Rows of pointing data
+ + + +

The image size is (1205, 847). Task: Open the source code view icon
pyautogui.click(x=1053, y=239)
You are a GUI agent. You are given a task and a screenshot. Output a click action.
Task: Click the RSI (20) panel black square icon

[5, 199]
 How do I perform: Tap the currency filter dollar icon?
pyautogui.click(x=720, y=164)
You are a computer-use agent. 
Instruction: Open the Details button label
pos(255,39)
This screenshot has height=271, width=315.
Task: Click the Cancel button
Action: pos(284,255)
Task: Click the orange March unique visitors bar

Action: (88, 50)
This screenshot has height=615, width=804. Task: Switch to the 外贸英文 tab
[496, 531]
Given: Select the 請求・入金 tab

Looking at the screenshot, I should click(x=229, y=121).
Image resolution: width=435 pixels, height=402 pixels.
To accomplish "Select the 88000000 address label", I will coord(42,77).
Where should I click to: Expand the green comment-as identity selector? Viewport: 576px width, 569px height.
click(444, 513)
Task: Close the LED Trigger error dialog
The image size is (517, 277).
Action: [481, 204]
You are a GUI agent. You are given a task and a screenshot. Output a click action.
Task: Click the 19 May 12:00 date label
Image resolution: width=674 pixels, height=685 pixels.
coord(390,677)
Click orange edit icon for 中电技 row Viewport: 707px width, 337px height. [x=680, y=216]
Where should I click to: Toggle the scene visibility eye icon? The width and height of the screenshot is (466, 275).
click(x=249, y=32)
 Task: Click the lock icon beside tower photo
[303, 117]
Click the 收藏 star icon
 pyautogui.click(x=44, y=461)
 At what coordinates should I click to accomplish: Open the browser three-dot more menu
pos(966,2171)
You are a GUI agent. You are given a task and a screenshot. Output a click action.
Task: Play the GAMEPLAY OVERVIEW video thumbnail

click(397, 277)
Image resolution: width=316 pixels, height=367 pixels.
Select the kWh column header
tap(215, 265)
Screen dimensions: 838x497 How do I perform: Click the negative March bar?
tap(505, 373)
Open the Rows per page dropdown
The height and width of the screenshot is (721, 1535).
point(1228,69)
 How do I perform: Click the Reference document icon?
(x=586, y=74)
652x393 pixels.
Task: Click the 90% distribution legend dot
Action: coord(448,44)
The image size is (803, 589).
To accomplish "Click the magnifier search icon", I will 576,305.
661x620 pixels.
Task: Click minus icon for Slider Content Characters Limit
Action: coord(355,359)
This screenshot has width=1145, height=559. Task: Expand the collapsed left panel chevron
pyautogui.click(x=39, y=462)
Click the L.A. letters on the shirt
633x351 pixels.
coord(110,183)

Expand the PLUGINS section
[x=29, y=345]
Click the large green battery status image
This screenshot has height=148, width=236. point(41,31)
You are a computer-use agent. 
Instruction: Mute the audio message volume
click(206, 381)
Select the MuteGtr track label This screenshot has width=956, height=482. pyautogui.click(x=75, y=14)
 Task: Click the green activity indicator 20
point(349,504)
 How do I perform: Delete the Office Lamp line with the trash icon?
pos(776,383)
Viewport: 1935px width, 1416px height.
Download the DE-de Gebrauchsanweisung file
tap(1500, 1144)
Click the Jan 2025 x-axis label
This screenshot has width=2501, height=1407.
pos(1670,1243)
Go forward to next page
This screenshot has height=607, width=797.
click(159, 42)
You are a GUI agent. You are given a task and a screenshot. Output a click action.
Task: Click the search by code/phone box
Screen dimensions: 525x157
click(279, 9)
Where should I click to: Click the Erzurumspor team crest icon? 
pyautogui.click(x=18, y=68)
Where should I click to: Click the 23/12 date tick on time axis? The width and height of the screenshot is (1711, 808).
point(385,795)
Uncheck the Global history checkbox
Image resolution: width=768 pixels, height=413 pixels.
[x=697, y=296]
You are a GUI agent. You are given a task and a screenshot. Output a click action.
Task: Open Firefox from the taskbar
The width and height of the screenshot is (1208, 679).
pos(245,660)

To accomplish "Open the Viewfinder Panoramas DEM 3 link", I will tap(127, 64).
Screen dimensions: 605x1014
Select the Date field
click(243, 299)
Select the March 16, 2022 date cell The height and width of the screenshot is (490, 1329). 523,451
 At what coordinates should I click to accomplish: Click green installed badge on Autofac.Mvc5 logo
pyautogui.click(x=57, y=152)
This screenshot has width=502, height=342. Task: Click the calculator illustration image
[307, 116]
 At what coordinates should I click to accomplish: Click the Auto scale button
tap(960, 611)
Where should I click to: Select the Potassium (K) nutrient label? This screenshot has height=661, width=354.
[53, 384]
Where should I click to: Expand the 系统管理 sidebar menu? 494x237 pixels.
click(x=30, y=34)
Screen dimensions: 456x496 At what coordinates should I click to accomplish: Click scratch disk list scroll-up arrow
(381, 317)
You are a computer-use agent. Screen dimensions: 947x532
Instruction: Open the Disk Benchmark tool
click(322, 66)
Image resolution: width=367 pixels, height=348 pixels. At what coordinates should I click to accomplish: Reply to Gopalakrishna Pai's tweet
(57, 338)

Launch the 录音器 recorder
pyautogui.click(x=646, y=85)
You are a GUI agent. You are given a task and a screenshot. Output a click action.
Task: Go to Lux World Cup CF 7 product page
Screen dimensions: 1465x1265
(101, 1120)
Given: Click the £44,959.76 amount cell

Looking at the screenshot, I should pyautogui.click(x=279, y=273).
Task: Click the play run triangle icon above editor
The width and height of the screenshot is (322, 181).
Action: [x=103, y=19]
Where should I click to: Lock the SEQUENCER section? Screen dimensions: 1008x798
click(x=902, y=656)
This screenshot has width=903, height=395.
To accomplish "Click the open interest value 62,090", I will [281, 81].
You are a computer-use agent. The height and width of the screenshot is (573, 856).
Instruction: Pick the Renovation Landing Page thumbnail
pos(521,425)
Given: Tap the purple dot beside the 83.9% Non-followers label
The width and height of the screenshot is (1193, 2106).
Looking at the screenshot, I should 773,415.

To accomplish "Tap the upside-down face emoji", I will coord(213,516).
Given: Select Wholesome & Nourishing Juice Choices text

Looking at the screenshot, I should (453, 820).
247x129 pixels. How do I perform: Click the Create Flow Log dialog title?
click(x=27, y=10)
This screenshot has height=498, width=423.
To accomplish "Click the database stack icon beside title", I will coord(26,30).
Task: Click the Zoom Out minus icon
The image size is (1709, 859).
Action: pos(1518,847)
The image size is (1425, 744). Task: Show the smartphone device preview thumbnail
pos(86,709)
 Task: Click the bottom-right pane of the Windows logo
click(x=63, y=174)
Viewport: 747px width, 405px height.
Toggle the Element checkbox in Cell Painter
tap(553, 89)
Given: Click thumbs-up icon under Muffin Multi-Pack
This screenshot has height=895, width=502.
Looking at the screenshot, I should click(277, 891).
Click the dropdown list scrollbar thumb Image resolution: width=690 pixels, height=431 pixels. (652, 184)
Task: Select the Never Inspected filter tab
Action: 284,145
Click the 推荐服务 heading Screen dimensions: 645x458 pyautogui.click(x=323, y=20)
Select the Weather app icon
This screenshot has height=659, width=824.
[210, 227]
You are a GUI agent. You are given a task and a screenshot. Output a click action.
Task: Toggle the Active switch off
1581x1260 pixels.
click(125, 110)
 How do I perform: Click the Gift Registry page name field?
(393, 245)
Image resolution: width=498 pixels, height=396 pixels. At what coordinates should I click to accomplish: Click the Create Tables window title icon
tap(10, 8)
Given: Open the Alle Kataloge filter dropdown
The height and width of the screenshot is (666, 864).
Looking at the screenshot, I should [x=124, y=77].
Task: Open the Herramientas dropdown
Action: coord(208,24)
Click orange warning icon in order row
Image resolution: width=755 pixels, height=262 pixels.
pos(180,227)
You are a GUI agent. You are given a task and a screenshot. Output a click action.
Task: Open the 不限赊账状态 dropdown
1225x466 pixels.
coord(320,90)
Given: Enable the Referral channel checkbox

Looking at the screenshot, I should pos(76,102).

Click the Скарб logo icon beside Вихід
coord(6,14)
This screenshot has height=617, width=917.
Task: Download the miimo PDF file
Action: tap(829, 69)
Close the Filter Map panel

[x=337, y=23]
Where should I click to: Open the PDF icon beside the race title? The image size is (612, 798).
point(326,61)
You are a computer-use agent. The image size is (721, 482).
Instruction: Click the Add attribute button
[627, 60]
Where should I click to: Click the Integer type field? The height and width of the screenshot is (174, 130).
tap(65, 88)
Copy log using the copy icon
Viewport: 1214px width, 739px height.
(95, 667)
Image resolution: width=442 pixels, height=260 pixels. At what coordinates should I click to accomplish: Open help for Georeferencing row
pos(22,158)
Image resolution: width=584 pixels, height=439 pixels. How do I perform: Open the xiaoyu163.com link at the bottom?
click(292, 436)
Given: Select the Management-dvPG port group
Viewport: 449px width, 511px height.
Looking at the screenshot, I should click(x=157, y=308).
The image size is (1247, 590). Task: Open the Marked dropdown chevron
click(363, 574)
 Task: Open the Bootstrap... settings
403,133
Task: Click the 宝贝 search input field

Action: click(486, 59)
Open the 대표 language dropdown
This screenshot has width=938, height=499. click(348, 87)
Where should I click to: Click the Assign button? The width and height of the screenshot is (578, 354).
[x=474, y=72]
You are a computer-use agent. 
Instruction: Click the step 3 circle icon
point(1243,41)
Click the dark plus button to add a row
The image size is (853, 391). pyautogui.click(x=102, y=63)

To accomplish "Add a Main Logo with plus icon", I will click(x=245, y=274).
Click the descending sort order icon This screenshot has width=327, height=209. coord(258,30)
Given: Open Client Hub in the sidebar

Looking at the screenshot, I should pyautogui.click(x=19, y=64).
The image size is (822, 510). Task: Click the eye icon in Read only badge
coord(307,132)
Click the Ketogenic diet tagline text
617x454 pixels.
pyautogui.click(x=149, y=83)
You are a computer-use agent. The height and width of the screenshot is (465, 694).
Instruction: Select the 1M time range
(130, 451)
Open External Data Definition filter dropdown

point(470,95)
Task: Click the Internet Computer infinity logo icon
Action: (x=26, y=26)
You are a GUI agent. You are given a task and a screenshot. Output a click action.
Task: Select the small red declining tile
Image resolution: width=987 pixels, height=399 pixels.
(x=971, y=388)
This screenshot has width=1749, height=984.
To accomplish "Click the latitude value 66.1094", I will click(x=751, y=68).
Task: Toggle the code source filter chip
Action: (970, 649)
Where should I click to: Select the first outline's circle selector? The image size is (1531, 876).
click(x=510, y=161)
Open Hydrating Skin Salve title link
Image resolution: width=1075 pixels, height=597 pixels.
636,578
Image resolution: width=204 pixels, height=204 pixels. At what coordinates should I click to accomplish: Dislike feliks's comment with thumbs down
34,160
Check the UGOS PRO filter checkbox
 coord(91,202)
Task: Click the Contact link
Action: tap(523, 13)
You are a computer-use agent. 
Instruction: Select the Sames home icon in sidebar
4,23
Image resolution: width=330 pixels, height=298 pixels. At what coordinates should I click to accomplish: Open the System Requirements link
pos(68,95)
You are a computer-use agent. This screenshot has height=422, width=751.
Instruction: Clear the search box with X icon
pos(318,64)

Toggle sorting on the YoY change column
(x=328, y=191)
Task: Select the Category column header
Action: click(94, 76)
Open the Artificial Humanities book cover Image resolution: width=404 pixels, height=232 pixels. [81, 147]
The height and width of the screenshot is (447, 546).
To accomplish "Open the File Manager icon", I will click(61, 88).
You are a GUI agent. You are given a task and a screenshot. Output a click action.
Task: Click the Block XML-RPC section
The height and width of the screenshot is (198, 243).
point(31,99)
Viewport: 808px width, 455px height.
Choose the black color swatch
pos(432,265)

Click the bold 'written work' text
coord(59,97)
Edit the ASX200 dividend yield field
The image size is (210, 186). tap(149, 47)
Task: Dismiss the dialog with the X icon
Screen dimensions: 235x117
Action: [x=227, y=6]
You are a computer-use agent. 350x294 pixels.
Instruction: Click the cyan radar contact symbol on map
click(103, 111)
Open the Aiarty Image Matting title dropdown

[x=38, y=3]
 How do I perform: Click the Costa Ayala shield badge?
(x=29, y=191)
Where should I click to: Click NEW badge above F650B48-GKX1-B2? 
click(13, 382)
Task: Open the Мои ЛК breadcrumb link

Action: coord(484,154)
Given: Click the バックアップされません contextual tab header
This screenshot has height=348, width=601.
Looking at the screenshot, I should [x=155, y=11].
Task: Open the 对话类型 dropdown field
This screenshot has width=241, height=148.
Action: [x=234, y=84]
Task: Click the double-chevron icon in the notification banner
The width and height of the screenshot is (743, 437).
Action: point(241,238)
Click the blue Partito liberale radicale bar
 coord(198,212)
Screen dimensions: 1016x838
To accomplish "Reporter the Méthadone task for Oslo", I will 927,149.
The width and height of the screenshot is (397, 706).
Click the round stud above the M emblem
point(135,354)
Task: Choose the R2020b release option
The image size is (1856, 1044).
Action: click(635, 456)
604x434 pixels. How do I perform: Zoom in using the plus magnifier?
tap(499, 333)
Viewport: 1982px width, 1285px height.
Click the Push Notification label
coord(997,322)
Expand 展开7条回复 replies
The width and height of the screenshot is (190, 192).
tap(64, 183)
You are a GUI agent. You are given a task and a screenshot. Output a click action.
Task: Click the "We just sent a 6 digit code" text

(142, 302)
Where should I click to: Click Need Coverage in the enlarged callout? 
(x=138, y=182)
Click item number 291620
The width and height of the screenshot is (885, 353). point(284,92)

+ + + +

**Exercise aim**
Convert the entries from the line containing "Where should I click to: Click NEW" through the line containing "tap(64, 183)", both included, into a JSON list of strings with one string per line and no blank lines.

**Full answer**
[
  "Where should I click to: Click NEW badge above F650B48-GKX1-B2? ",
  "click(13, 382)",
  "Task: Open the Мои ЛК breadcrumb link",
  "Action: coord(484,154)",
  "Given: Click the バックアップされません contextual tab header",
  "This screenshot has height=348, width=601.",
  "Looking at the screenshot, I should [x=155, y=11].",
  "Task: Open the 对话类型 dropdown field",
  "This screenshot has width=241, height=148.",
  "Action: [x=234, y=84]",
  "Task: Click the double-chevron icon in the notification banner",
  "The width and height of the screenshot is (743, 437).",
  "Action: point(241,238)",
  "Click the blue Partito liberale radicale bar",
  " coord(198,212)",
  "Screen dimensions: 1016x838",
  "To accomplish \"Reporter the Méthadone task for Oslo\", I will 927,149.",
  "The width and height of the screenshot is (397, 706).",
  "Click the round stud above the M emblem",
  "point(135,354)",
  "Task: Choose the R2020b release option",
  "The image size is (1856, 1044).",
  "Action: click(635, 456)",
  "604x434 pixels. How do I perform: Zoom in using the plus magnifier?",
  "tap(499, 333)",
  "Viewport: 1982px width, 1285px height.",
  "Click the Push Notification label",
  "coord(997,322)",
  "Expand 展开7条回复 replies",
  "The width and height of the screenshot is (190, 192).",
  "tap(64, 183)"
]